Stored data
○ ○ ○ ○ ○

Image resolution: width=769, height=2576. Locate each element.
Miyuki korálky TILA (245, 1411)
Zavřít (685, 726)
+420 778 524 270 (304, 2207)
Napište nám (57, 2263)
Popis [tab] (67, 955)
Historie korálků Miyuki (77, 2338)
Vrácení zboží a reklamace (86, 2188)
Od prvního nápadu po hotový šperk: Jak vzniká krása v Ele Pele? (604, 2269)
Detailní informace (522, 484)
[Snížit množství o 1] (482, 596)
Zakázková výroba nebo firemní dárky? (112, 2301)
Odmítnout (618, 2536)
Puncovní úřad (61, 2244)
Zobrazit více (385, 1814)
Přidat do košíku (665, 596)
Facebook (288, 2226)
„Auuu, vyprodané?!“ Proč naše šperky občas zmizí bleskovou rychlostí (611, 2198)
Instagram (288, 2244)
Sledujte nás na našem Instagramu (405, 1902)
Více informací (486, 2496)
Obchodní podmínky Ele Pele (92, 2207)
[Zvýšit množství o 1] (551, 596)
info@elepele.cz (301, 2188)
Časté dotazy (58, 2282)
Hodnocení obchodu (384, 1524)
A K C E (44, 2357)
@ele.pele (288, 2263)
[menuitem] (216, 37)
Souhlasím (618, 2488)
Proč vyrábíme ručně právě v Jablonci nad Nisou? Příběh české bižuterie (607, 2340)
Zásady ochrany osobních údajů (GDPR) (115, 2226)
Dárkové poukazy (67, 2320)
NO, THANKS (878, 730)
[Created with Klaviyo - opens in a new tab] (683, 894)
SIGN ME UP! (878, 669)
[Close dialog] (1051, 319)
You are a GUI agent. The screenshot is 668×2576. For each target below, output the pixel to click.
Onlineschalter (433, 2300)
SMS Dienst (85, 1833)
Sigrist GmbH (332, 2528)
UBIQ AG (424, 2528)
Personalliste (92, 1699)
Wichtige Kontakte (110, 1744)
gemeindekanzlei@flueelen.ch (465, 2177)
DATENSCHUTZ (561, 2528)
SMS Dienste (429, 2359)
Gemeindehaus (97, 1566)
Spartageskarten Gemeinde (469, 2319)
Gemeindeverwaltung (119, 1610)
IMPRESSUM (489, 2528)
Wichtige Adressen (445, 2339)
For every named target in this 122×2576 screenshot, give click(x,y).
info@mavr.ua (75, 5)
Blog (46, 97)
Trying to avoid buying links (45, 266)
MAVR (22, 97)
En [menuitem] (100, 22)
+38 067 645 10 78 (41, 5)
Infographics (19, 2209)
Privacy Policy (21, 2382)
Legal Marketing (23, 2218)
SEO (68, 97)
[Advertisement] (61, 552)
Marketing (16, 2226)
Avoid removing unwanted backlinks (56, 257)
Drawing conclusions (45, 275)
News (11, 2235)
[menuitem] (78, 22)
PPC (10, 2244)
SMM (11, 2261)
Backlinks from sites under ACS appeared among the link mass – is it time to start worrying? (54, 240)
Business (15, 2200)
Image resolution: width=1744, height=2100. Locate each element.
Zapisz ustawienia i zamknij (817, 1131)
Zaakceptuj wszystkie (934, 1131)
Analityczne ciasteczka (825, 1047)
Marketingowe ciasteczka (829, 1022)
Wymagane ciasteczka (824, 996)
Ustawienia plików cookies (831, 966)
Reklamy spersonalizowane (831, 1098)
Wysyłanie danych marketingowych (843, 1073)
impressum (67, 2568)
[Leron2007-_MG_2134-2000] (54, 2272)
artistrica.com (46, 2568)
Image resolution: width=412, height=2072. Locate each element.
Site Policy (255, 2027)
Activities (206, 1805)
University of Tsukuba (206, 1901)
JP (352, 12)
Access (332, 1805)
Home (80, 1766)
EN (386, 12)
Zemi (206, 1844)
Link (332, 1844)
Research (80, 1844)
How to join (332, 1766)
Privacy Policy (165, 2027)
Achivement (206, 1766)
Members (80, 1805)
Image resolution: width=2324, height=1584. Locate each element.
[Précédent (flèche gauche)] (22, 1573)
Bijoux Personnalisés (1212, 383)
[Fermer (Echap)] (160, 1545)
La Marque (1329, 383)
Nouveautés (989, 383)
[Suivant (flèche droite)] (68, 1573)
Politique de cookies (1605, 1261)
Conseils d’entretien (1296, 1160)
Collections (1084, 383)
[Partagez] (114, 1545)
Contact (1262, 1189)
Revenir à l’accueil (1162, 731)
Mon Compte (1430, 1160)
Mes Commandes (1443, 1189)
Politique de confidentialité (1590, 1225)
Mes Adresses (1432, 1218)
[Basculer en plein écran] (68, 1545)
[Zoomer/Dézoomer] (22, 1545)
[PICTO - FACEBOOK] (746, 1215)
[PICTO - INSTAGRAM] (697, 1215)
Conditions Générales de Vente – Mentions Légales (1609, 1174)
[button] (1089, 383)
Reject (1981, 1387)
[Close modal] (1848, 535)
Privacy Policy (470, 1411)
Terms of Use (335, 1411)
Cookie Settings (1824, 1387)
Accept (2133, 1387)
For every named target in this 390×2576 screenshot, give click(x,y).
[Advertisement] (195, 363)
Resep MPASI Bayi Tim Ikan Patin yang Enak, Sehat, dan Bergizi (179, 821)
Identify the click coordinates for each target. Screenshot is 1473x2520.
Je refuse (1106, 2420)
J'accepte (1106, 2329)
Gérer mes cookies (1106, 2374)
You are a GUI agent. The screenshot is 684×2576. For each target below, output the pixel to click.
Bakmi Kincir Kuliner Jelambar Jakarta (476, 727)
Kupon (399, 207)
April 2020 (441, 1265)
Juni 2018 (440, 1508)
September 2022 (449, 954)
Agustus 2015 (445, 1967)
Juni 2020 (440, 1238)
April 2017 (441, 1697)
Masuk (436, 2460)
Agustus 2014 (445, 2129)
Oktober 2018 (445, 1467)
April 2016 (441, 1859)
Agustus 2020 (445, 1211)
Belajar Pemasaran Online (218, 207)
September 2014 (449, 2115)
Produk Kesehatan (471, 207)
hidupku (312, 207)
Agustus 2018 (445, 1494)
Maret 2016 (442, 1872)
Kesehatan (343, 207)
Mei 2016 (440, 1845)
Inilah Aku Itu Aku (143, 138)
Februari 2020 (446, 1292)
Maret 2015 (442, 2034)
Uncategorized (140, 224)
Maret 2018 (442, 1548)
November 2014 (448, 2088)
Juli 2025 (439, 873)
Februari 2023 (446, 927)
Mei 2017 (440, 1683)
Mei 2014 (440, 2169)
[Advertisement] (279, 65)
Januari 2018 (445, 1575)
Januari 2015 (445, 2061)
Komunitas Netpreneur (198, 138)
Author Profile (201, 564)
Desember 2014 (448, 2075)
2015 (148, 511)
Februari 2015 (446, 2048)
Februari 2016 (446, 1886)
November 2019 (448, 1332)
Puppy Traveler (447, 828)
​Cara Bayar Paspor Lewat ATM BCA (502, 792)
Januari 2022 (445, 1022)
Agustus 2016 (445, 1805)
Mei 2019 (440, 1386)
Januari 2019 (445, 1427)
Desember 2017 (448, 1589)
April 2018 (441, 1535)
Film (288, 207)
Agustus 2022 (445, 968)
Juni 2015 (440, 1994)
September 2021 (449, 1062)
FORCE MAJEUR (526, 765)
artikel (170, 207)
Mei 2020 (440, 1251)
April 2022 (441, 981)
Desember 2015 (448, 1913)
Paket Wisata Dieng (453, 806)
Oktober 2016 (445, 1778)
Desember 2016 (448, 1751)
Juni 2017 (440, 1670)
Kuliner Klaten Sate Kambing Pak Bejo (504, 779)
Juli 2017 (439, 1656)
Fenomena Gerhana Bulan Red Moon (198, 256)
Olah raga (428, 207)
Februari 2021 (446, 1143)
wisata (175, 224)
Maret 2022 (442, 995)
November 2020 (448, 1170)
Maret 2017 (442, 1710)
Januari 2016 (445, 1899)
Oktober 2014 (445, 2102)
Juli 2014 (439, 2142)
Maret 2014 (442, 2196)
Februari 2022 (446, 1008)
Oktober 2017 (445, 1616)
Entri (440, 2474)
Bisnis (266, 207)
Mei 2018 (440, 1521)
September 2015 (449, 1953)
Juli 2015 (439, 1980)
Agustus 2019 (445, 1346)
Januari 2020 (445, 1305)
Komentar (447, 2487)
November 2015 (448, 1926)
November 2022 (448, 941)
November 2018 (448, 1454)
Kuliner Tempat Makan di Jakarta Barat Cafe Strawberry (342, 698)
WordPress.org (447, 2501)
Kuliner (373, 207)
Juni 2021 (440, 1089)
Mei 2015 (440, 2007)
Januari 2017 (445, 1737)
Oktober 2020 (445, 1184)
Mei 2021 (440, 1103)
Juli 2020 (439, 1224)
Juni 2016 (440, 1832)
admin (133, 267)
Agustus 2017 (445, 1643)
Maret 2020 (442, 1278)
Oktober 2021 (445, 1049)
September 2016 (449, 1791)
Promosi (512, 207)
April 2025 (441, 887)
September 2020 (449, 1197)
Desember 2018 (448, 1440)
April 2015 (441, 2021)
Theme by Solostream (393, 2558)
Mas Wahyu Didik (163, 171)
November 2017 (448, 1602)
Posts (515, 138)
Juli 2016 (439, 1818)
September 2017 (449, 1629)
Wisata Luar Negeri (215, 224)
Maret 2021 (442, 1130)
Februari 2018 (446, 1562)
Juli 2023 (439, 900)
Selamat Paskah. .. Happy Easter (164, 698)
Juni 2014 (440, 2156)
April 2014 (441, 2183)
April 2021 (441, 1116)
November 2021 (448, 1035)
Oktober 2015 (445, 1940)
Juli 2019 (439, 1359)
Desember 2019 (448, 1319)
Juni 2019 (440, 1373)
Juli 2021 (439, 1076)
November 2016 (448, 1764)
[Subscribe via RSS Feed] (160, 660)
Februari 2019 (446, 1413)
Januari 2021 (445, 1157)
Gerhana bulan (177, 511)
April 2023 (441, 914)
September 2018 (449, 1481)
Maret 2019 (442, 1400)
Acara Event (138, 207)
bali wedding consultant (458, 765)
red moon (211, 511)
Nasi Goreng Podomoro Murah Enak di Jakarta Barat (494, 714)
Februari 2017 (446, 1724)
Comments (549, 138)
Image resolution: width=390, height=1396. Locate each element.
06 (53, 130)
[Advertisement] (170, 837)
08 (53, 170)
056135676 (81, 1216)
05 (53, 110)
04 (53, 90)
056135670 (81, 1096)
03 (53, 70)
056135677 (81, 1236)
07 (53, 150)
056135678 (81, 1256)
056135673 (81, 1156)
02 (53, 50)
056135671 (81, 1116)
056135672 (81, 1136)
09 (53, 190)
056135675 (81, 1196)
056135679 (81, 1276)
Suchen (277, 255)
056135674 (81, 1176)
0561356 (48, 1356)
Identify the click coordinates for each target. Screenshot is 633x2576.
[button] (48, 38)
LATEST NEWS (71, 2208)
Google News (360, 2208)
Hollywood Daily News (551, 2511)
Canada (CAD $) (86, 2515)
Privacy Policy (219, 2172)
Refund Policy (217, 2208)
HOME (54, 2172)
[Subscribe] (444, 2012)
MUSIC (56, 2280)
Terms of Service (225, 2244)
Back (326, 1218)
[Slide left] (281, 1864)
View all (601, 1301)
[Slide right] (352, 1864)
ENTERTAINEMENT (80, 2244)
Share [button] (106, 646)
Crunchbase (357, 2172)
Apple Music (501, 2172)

○ ○ ○ ○ ○

Begin at the line above that has "wisata (175, 224)" and stop after the line that has "Maret 2019 (442, 1400)", copying each line exactly and adding nothing else.

Answer box
wisata (175, 224)
Maret 2022 (442, 995)
November 2020 (448, 1170)
Maret 2017 (442, 1710)
Januari 2016 (445, 1899)
Oktober 2014 (445, 2102)
Juli 2014 (439, 2142)
Maret 2014 (442, 2196)
Februari 2022 (446, 1008)
Oktober 2017 (445, 1616)
Entri (440, 2474)
Bisnis (266, 207)
Mei 2018 (440, 1521)
September 2015 (449, 1953)
Juli 2015 (439, 1980)
Agustus 2019 (445, 1346)
Januari 2020 (445, 1305)
Komentar (447, 2487)
November 2015 (448, 1926)
November 2022 (448, 941)
November 2018 (448, 1454)
Kuliner Tempat Makan di Jakarta Barat Cafe Strawberry (342, 698)
WordPress.org (447, 2501)
Kuliner (373, 207)
Juni 2021 (440, 1089)
Mei 2015 (440, 2007)
Januari 2017 (445, 1737)
Oktober 2020 (445, 1184)
Mei 2021 (440, 1103)
Juli 2020 (439, 1224)
Juni 2016 (440, 1832)
admin (133, 267)
Agustus 2017 (445, 1643)
Maret 2020 (442, 1278)
Oktober 2021 (445, 1049)
September 2016 (449, 1791)
Promosi (512, 207)
April 2025 (441, 887)
September 2020 (449, 1197)
Desember 2018 (448, 1440)
April 2015 (441, 2021)
Theme by Solostream (393, 2558)
Mas Wahyu Didik (163, 171)
November 2017 (448, 1602)
Posts (515, 138)
Juli 2016 (439, 1818)
September 2017 (449, 1629)
Wisata Luar Negeri (215, 224)
Maret 2021 (442, 1130)
Februari 2018 (446, 1562)
Juli 2023 (439, 900)
Selamat Paskah. .. Happy Easter (164, 698)
Juni 2014 (440, 2156)
April 2014 (441, 2183)
April 2021 (441, 1116)
November 2021 (448, 1035)
Oktober 2015 (445, 1940)
Juli 2019 (439, 1359)
Desember 2019 (448, 1319)
Juni 2019 (440, 1373)
Juli 2021 (439, 1076)
November 2016 (448, 1764)
[Subscribe via RSS Feed] (160, 660)
Februari 2019 (446, 1413)
Januari 2021 (445, 1157)
Gerhana bulan (177, 511)
April 2023 (441, 914)
September 2018 (449, 1481)
Maret 2019 (442, 1400)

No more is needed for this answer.